By Josh Perry, Editor
[email protected]

According to a recent report by 3DPrint.com, graduate students at Santa Clara University (Santa Clara, Calif.) have designed a wearable, thermoelectric biosensor that uses ambient air, body heat, and heat sinks in a 3-D printed package.

A prototype of the wearable medical device produced by the students.
(Santa Clara University)

The initial prototype is a wristband with a thermoelectric module that produces low voltage electricity. A boost converter increases the voltage to a level that is usable for medical devices.

According to a paper, “Powering a Biosensor Using Wearable Thermoelectric Technology,” released by the students, “Our goal was to use this generated power to charge medical device batteries off-the-grid, increasing medical device user freedom and allowing medical device access to those without electricity. We successfully constructed a wearable prototype that generates the voltage required by an electrocardiogram battery; however, further thermoelectric module and heat dissipation optimization is necessary to generate sufficient current to charge the battery.”

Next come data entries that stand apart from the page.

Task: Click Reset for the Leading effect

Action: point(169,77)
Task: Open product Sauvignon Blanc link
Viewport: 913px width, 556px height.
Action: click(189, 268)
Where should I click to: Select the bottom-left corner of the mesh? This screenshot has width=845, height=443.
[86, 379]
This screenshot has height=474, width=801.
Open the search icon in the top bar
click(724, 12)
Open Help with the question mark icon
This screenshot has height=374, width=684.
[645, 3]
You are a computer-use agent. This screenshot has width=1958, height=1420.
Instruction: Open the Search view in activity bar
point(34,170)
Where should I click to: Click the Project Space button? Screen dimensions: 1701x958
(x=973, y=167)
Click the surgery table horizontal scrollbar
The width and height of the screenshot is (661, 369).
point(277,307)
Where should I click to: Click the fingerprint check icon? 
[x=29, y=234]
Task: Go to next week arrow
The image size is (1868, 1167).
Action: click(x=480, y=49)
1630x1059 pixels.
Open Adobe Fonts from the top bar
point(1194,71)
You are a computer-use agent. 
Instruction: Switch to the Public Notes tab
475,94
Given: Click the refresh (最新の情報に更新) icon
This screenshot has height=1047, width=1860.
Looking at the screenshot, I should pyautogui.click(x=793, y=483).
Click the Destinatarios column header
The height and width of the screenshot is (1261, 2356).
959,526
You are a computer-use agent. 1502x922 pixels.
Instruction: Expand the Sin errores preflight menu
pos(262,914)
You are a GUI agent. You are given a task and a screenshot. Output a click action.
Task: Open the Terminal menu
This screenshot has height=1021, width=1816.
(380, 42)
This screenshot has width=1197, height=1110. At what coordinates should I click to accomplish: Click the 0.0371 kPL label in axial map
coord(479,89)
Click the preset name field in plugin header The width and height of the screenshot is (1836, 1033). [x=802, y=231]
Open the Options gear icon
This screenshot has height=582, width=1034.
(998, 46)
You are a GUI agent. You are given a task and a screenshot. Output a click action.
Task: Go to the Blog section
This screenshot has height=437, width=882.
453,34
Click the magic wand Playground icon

The students indicated that the design of the heat sink was of primary importance because it needed to dissipate the correct amount of heat, remain low-profile, and fit into the system package.

“Fin and pin type heat sinks were identified as the ideal geometries for our application,” the paper explained. “Heat sinks are often used in conjunction with fans for forced convection; however, our application relies on still air and natural convection, and adequate space between fins or pins is needed to allow free air to flow between them.”

3-D printing was chosen as a method for constructing the prototype housing because it reduced time between iterations and the material was rugged enough to withstand impact while protecting the components. The plastic also acts as an electrical insulator for the thermoelectric module leads.

“We came to the conclusion that directly installing heat sinks and thermoelectric modules into the wristband prototype without some sort of housing was very dangerous for the small and fragile TEMs, produced inconsistent heat sink efficiency due to inconsistent contact with TEMs, and exposed the thermal circuit to potential interference,” the paper continued.

It concluded, “The housing for our heat sink and thermoelectric module assemblies is the most patentable concept found in our project. In order to patent this housing we would need to isolate the unique design features for the housing. Specifically, the ridges used to hold the heat sink and the body shape of the housing which protects and fastens the assembly in place while allowing for serial and parallel configurations.”